Alternatif lainnya adalah melibatkan tenaga widyaiswara yang sesuai dari BAPELKES (Balai Pelatihan Kesehatan) di Dinas Kesehatan setempat.
•Hambatan lain
Yang harus mendapat perhatian adalah masih kuatnya ego sektoral, dan tidak adanya data pendukung untuk “membaca” situasi lapangan, misalnya data epidemiologi di tingkat Kabupaten/kota terkait PSP (Pengetahuan, Sikap dan Perilaku) ibu hamil terhadap tanda bahaya pada kehamilan dan tanda bahaya pada bayi baru lahir. Hasil studi PSP terhadap ibu hamil dimaksud, pada baseline survey diawal projek KIA, bisa membantu perencana program KPP untuk memahami perilaku ibu hamil terhadap faktor risiko yang menyertai kehamilan dan bayi baru lahir.

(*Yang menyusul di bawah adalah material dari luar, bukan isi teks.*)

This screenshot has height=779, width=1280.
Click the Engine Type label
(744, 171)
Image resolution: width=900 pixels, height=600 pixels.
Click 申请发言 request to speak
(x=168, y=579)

Kegiatan pelatihan KPP di Kabupaten
•Tidak ada dana di SKPD untuk mengimplementasikan program KPP
Masalah mendasar setelah pelatihan KPP adalah mengimplementasikan rencana program KPP di Kabupaten. Rencana yang dibuat bersama selama pelatihan KPP kebanyakan tidak dapat diimplementasikan secara utuh karena keterbatasan dana. Padahal, semakin banyak kesempatan staf berlatih, akan membuatnya semakin ahli.
Jalan keluar:
Diperlukan upaya advokasi dari staf Promkes Dinas Kesehatan kabupaten/kota untuk memasukkan dana implementasi program KPP ke dalam APBD kabupaten/ kota. Advocacy tools, seperti leaflet, booklet dan film bisa digunakan untuk mengubah pola pandang anggota dewan terhadap perlunya upaya promosi kesehatan yang dilakukan secara terfokus, sistematis, dan terus menerus.
5. Pelajaran yang dipetik
Program perubahan perilaku berdasarkan pendekatan BCC selama ini hanya berfokus pada “creating demand” di area “demand side” saja. Padahal jika
dilihat besaran masalah kesehatan, diperlukan pendekatan yang lebih komprehensif dan lebih luas.
Contoh: Salah satu faktor yang turut mempengaruhi perilaku masyarakat terhadap keputusan untuk bersalin di Puskesmas, adalah ketiadaan infrastruktur jalan di desanya.